Changes in left ventricular ejection fraction after intracoronary thrombolytic therapy

Results of the Registry of the European Society of Cardiology

  • Rentrop, Peter M.D., (CHAIRMAN OF THE REGISTRY)
  • Smith, H. PH.D.
  • Painter, L. B.A.
  • Holt, J. M.A.
Circulation 68:p I55-I60, August 1983.

Changes of left ventricular ejection fraction (ΔEF) determined by monoplane contrast angiography before intracoronary streptokinase infusion and in the chronic stage of infarction before hospital discharge were assessed in 125 patients. Preintervention EF was .49 ± .136 and chronic EF was .025 ±.118 higher (p =.02) in the total group.

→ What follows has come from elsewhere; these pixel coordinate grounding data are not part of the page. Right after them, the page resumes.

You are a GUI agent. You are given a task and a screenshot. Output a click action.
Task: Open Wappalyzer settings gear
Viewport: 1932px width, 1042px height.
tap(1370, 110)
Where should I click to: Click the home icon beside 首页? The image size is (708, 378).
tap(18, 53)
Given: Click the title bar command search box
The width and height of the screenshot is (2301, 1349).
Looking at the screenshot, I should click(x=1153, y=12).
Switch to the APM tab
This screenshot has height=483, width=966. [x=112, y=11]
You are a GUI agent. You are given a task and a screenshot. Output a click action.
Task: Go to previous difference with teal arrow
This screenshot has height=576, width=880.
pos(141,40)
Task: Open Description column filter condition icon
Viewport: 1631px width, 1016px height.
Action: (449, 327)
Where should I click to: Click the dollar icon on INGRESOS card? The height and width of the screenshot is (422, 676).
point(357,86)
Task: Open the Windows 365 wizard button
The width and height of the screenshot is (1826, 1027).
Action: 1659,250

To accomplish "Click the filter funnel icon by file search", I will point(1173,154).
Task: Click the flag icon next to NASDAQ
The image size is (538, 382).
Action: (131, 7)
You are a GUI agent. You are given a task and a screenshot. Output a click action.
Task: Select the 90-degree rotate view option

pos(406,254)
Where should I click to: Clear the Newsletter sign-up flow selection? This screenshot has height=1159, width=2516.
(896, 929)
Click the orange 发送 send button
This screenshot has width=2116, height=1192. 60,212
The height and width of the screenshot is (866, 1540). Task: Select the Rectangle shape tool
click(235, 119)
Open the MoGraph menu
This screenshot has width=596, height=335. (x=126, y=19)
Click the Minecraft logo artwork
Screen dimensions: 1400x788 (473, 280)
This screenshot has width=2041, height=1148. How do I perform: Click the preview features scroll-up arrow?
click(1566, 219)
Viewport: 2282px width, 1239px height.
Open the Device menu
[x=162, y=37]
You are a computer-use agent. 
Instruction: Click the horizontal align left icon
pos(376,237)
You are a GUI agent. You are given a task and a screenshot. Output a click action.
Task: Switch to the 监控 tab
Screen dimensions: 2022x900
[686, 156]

Some subgroups had an improved EF: patients with collaterals (ΔEF = .046 ±.106, p<.01, n = 42), patients with incomplete obstruction before intervention (ΔEF=+.076±.141, p =.03, n = 19) and patients in whom complete obstruction was permanently recanalized (ΔEF=.024±.113, p=.04, n = 89). A continuous model relating ΔEF to both duration of infarct symptoms before hospital admission and to preintervention EF showed a decline in EF improvement over time in the subgroup that was admitted within less than 6 hours after the onset of chest pain and successfully recanalized (n = 72).